Bahreïn : Le régime poursuit la répression sanguinaire
Les manifestations se poursuivent à Bahreïn, mais aussi la répression.
La police de Bahreïn a fait usage de bombes assourdissantes, de gaz lacrymogènes et de tirs de chevrotine pour disperser des centaines de manifestants dans plusieurs villages samedi matin, ont rapporté des témoins en faisant état de blessés.
Il n’était pas possible d’obtenir un bilan précis, les manifestants blessés préférant se faire soigner à domicile par peur des arrestations à l’hôpital.
« A bas Hamad », ont scandé les manifestants, partisans du groupe des Jeunes du 14 février, en référence au roi bahreïni. « Le peuple veut renverser le régime », « Nous avons le droit de choisir notre destin », ont-ils insisté en agitant des drapeaux du pays.
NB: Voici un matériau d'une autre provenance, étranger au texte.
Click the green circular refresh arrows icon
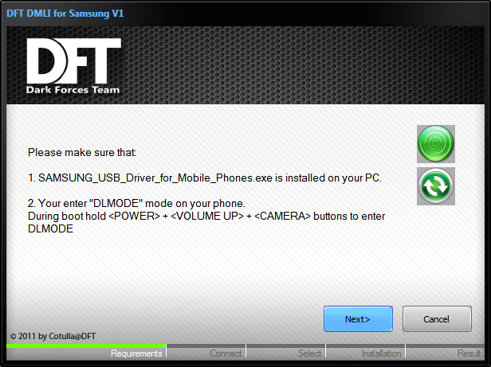Viewport: 491px width, 367px height. tap(435, 186)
Vendredi, des centaines de Bahreïnis avaient participé à des rassemblements similaires près de Manama, en réclamant la libération de membres de l’opposition détenus, selon des témoins.
Ils protestaient en particulier contre la nouvelle arrestation de Nabil Rajab, directeur du Centre de Bahreïn pour les droits de l’Homme, qui était en liberté sous caution depuis fin mai, est déjà poursuivi pour « participation à des manifestations non autorisées et insultes aux autorités ».